● QUÉ HACER
Devuelve cada línea de los registros que contenga la palabra "resolution". Se distinguen mayúsculas y minúsculas.
* * * * *
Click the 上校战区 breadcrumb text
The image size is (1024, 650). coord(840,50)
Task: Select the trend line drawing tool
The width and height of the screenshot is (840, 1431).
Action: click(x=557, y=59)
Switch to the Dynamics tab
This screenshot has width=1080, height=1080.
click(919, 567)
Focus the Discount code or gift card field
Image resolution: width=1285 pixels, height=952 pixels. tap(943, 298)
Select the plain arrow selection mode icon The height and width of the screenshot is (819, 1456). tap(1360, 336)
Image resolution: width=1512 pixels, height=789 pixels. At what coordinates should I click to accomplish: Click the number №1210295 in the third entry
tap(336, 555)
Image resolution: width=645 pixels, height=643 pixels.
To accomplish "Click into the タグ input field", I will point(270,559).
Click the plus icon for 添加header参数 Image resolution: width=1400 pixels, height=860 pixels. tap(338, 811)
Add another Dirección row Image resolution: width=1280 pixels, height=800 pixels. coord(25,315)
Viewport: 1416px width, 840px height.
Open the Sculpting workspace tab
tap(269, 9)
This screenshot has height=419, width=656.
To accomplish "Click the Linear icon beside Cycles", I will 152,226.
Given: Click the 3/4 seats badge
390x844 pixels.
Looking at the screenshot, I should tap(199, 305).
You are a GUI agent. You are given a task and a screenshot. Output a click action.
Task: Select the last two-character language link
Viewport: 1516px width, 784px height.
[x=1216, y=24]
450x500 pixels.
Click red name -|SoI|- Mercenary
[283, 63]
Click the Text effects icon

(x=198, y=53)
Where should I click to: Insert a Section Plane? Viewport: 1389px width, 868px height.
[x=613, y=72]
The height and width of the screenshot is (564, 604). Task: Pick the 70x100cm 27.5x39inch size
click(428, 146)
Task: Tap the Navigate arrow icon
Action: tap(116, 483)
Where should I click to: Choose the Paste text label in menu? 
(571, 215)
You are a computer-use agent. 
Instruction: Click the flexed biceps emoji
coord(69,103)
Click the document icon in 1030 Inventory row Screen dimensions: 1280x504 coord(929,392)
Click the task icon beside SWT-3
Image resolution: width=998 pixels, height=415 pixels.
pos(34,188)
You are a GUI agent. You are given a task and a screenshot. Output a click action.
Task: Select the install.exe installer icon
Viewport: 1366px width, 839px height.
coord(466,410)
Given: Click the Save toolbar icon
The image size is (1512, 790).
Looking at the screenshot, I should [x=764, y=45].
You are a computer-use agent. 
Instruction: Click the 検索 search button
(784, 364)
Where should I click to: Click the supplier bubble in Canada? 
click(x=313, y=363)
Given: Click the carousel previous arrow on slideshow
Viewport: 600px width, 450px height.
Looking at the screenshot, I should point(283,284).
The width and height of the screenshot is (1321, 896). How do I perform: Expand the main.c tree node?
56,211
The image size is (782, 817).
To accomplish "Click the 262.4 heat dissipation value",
* * * * *
● RESPUESTA CORRECTA
Image resolution: width=1285 pixels, height=952 pixels. tap(943, 298)
Image resolution: width=1512 pixels, height=789 pixels. At what coordinates should I click to accomplish: Click the number №1210295 in the third entry
Image resolution: width=645 pixels, height=643 pixels.
Click the plus icon for 添加header参数 Image resolution: width=1400 pixels, height=860 pixels. tap(338, 811)
Add another Dirección row Image resolution: width=1280 pixels, height=800 pixels. coord(25,315)
Image resolution: width=998 pixels, height=415 pixels.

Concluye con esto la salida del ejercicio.